• _EXERCISE INSTRUCTIONS_
Print the lines starting at the one containing "1152x590 pixels. At" and ending at the one containing "will (606, 343).", word for word and with nothing else.

(Word and item locating data)

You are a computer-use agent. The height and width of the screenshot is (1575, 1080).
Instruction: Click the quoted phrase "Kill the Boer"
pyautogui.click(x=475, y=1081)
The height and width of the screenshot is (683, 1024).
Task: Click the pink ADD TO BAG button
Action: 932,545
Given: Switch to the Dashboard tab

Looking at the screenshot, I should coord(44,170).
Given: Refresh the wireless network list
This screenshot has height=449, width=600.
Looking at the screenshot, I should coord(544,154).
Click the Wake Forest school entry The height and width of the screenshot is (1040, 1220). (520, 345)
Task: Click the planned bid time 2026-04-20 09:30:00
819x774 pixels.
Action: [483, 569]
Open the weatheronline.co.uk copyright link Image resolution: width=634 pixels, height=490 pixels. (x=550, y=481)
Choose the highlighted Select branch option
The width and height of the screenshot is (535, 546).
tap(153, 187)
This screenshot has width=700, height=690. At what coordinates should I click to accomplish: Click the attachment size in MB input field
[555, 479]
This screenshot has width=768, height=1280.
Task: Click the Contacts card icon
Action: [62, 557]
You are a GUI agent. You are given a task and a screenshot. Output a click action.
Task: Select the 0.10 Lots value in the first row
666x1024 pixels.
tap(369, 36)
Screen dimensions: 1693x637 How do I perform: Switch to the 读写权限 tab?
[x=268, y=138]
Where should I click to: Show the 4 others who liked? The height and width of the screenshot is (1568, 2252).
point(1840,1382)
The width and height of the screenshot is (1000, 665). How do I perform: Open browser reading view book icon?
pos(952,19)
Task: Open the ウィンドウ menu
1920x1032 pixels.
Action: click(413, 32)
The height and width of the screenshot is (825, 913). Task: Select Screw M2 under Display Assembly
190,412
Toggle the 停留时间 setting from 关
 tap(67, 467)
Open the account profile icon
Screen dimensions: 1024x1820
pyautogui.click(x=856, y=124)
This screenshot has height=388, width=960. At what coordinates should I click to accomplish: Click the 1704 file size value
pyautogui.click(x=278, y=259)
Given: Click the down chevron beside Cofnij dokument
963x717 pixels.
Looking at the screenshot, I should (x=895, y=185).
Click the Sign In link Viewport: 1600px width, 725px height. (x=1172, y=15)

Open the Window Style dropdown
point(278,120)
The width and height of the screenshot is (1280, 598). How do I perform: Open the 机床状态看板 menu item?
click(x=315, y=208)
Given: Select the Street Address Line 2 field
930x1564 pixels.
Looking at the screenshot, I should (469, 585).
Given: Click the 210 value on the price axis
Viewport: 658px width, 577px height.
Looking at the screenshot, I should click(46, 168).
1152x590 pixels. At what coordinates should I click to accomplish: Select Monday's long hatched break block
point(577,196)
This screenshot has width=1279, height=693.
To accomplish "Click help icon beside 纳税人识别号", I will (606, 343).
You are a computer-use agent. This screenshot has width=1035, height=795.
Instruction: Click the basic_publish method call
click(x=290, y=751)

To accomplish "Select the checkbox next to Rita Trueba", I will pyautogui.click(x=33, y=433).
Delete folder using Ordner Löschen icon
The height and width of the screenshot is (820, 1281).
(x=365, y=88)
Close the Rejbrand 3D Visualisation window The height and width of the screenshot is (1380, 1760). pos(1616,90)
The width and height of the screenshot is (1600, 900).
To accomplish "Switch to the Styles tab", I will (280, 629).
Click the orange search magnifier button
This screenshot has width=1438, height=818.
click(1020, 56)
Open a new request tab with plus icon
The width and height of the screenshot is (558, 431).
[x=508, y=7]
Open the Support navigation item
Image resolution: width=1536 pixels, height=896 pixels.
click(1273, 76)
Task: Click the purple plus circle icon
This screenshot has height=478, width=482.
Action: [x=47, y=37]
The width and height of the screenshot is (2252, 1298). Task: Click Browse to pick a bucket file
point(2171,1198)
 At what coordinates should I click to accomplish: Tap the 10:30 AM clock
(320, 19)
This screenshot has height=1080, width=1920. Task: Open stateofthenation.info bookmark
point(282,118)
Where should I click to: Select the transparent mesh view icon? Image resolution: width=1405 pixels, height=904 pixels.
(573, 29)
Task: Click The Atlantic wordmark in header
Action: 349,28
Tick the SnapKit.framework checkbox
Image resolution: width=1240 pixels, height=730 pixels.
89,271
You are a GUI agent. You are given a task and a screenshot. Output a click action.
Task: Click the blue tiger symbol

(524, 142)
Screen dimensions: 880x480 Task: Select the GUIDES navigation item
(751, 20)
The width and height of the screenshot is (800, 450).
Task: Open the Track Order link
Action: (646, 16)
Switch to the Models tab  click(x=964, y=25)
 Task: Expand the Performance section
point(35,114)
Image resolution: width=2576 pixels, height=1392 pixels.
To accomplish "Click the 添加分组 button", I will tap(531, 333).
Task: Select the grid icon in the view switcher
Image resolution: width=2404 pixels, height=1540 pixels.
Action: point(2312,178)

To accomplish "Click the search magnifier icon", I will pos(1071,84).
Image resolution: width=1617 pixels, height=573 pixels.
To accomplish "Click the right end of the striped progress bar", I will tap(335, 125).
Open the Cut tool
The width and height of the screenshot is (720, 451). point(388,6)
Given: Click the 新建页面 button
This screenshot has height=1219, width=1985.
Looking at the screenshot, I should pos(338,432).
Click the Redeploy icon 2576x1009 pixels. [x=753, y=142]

• _SOLUTION_
1152x590 pixels. At what coordinates should I click to accomplish: Select Monday's long hatched break block
point(577,196)
This screenshot has width=1279, height=693.
To accomplish "Click help icon beside 纳税人识别号", I will (606, 343).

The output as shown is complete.